• _Work instructions_
Give the listing again exactly as written.

+++++

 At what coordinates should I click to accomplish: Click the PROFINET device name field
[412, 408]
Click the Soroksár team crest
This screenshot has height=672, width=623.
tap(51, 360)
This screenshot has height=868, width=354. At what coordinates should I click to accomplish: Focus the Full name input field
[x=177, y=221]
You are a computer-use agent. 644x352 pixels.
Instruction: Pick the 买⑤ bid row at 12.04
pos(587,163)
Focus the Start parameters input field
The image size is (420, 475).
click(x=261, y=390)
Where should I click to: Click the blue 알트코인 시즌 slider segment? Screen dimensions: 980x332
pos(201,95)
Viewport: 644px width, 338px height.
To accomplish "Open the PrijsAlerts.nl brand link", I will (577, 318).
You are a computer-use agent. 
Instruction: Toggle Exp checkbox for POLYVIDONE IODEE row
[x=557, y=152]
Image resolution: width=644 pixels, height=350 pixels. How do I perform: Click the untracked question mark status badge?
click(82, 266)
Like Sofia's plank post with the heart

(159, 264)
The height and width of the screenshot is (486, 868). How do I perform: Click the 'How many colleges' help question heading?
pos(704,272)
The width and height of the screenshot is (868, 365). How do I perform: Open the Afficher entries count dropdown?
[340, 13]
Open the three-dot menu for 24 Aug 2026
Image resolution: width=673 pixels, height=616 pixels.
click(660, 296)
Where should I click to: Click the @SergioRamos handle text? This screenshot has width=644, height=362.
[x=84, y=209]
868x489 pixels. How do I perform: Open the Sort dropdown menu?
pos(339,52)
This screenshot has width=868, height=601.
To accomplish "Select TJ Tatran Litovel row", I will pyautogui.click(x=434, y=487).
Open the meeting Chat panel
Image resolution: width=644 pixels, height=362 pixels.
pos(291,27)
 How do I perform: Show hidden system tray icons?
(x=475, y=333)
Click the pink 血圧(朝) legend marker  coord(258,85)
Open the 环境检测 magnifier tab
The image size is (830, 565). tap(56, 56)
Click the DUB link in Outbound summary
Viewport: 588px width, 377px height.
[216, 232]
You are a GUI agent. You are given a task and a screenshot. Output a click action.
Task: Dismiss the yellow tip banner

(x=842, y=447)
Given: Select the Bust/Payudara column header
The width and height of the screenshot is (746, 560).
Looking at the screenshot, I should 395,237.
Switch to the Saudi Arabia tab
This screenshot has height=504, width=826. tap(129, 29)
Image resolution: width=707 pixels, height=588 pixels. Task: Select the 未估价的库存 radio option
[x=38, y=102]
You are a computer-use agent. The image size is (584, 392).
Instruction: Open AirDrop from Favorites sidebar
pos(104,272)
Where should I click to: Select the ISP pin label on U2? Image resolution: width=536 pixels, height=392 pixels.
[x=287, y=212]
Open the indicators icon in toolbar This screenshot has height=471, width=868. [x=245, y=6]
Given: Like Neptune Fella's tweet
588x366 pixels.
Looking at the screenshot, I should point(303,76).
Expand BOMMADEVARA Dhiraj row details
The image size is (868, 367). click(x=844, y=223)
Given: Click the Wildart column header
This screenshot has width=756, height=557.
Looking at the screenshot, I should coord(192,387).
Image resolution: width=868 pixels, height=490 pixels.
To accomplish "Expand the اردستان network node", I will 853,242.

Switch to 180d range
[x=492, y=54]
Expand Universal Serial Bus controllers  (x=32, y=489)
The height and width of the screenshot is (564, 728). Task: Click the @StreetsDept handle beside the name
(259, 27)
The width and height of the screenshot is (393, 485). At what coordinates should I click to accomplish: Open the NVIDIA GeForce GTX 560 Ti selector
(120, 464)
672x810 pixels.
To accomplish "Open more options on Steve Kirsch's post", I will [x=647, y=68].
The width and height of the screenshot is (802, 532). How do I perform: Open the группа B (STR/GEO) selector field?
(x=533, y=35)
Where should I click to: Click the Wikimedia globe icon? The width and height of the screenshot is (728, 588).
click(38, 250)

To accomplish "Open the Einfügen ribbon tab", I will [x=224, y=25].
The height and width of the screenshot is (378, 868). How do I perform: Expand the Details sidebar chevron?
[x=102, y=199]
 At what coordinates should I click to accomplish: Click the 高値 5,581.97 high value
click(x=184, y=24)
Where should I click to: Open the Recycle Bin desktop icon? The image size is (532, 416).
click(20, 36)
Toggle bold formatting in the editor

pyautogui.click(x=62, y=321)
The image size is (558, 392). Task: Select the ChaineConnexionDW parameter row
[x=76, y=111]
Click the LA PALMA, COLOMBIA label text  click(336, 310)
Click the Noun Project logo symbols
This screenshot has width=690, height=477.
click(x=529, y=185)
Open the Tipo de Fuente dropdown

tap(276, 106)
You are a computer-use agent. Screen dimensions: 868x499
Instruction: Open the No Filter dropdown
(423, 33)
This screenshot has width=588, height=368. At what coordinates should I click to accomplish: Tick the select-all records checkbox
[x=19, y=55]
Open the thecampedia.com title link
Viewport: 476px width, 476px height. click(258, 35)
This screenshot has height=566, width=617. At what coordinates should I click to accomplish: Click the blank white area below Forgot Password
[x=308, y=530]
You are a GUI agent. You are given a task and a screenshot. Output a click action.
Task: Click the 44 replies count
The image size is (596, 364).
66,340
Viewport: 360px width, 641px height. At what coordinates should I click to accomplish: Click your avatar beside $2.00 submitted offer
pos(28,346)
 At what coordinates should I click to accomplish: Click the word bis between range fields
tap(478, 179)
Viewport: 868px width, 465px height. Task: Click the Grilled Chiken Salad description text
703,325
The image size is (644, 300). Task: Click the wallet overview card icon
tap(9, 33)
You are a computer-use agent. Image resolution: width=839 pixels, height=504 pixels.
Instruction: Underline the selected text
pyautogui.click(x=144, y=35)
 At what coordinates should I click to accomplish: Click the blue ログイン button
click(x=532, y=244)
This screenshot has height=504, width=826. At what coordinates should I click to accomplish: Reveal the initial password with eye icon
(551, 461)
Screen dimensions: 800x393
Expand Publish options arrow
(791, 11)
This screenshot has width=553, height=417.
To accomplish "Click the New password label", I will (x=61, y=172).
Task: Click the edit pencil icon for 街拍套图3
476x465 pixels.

+++++

• _Solution to this task_
 At what coordinates should I click to accomplish: Click the PROFINET device name field
[412, 408]
Click the Soroksár team crest
This screenshot has height=672, width=623.
tap(51, 360)
This screenshot has height=868, width=354. At what coordinates should I click to accomplish: Focus the Full name input field
[x=177, y=221]
You are a computer-use agent. 644x352 pixels.
Instruction: Pick the 买⑤ bid row at 12.04
pos(587,163)
Focus the Start parameters input field
The image size is (420, 475).
click(x=261, y=390)
Where should I click to: Click the blue 알트코인 시즌 slider segment? Screen dimensions: 980x332
pos(201,95)
Viewport: 644px width, 338px height.
To accomplish "Open the PrijsAlerts.nl brand link", I will (577, 318).
You are a computer-use agent. 
Instruction: Toggle Exp checkbox for POLYVIDONE IODEE row
[x=557, y=152]
Image resolution: width=644 pixels, height=350 pixels. How do I perform: Click the untracked question mark status badge?
click(82, 266)
Like Sofia's plank post with the heart

(159, 264)
The height and width of the screenshot is (486, 868). How do I perform: Click the 'How many colleges' help question heading?
pos(704,272)
The width and height of the screenshot is (868, 365). How do I perform: Open the Afficher entries count dropdown?
[340, 13]
Open the three-dot menu for 24 Aug 2026
Image resolution: width=673 pixels, height=616 pixels.
click(660, 296)
Where should I click to: Click the @SergioRamos handle text? This screenshot has width=644, height=362.
[x=84, y=209]
868x489 pixels. How do I perform: Open the Sort dropdown menu?
pos(339,52)
This screenshot has width=868, height=601.
To accomplish "Select TJ Tatran Litovel row", I will pyautogui.click(x=434, y=487).
Open the meeting Chat panel
Image resolution: width=644 pixels, height=362 pixels.
pos(291,27)
 How do I perform: Show hidden system tray icons?
(x=475, y=333)
Click the pink 血圧(朝) legend marker  coord(258,85)
Open the 环境检测 magnifier tab
The image size is (830, 565). tap(56, 56)
Click the DUB link in Outbound summary
Viewport: 588px width, 377px height.
[216, 232]
You are a GUI agent. You are given a task and a screenshot. Output a click action.
Task: Dismiss the yellow tip banner

(x=842, y=447)
Given: Select the Bust/Payudara column header
The width and height of the screenshot is (746, 560).
Looking at the screenshot, I should 395,237.
Switch to the Saudi Arabia tab
This screenshot has height=504, width=826. tap(129, 29)
Image resolution: width=707 pixels, height=588 pixels. Task: Select the 未估价的库存 radio option
[x=38, y=102]
You are a computer-use agent. The image size is (584, 392).
Instruction: Open AirDrop from Favorites sidebar
pos(104,272)
Where should I click to: Select the ISP pin label on U2? Image resolution: width=536 pixels, height=392 pixels.
[x=287, y=212]
Open the indicators icon in toolbar This screenshot has height=471, width=868. [x=245, y=6]
Given: Like Neptune Fella's tweet
588x366 pixels.
Looking at the screenshot, I should point(303,76).
Expand BOMMADEVARA Dhiraj row details
The image size is (868, 367). click(x=844, y=223)
Given: Click the Wildart column header
This screenshot has width=756, height=557.
Looking at the screenshot, I should coord(192,387).
Image resolution: width=868 pixels, height=490 pixels.
To accomplish "Expand the اردستان network node", I will 853,242.

Switch to 180d range
[x=492, y=54]
Expand Universal Serial Bus controllers  (x=32, y=489)
The height and width of the screenshot is (564, 728). Task: Click the @StreetsDept handle beside the name
(259, 27)
The width and height of the screenshot is (393, 485). At what coordinates should I click to accomplish: Open the NVIDIA GeForce GTX 560 Ti selector
(120, 464)
672x810 pixels.
To accomplish "Open more options on Steve Kirsch's post", I will [x=647, y=68].
The width and height of the screenshot is (802, 532). How do I perform: Open the группа B (STR/GEO) selector field?
(x=533, y=35)
Where should I click to: Click the Wikimedia globe icon? The width and height of the screenshot is (728, 588).
click(38, 250)

To accomplish "Open the Einfügen ribbon tab", I will [x=224, y=25].
The height and width of the screenshot is (378, 868). How do I perform: Expand the Details sidebar chevron?
[x=102, y=199]
 At what coordinates should I click to accomplish: Click the 高値 5,581.97 high value
click(x=184, y=24)
Where should I click to: Open the Recycle Bin desktop icon? The image size is (532, 416).
click(20, 36)
Toggle bold formatting in the editor

pyautogui.click(x=62, y=321)
The image size is (558, 392). Task: Select the ChaineConnexionDW parameter row
[x=76, y=111]
Click the LA PALMA, COLOMBIA label text  click(336, 310)
Click the Noun Project logo symbols
This screenshot has width=690, height=477.
click(x=529, y=185)
Open the Tipo de Fuente dropdown

tap(276, 106)
You are a computer-use agent. Screen dimensions: 868x499
Instruction: Open the No Filter dropdown
(423, 33)
This screenshot has width=588, height=368. At what coordinates should I click to accomplish: Tick the select-all records checkbox
[x=19, y=55]
Open the thecampedia.com title link
Viewport: 476px width, 476px height. click(258, 35)
This screenshot has height=566, width=617. At what coordinates should I click to accomplish: Click the blank white area below Forgot Password
[x=308, y=530]
You are a GUI agent. You are given a task and a screenshot. Output a click action.
Task: Click the 44 replies count
The image size is (596, 364).
66,340
Viewport: 360px width, 641px height. At what coordinates should I click to accomplish: Click your avatar beside $2.00 submitted offer
pos(28,346)
 At what coordinates should I click to accomplish: Click the word bis between range fields
tap(478, 179)
Viewport: 868px width, 465px height. Task: Click the Grilled Chiken Salad description text
703,325
The image size is (644, 300). Task: Click the wallet overview card icon
tap(9, 33)
You are a computer-use agent. Image resolution: width=839 pixels, height=504 pixels.
Instruction: Underline the selected text
pyautogui.click(x=144, y=35)
 At what coordinates should I click to accomplish: Click the blue ログイン button
click(x=532, y=244)
This screenshot has height=504, width=826. At what coordinates should I click to accomplish: Reveal the initial password with eye icon
(551, 461)
Screen dimensions: 800x393
Expand Publish options arrow
(791, 11)
This screenshot has width=553, height=417.
To accomplish "Click the New password label", I will (x=61, y=172).
Task: Click the edit pencil icon for 街拍套图3
476x465 pixels.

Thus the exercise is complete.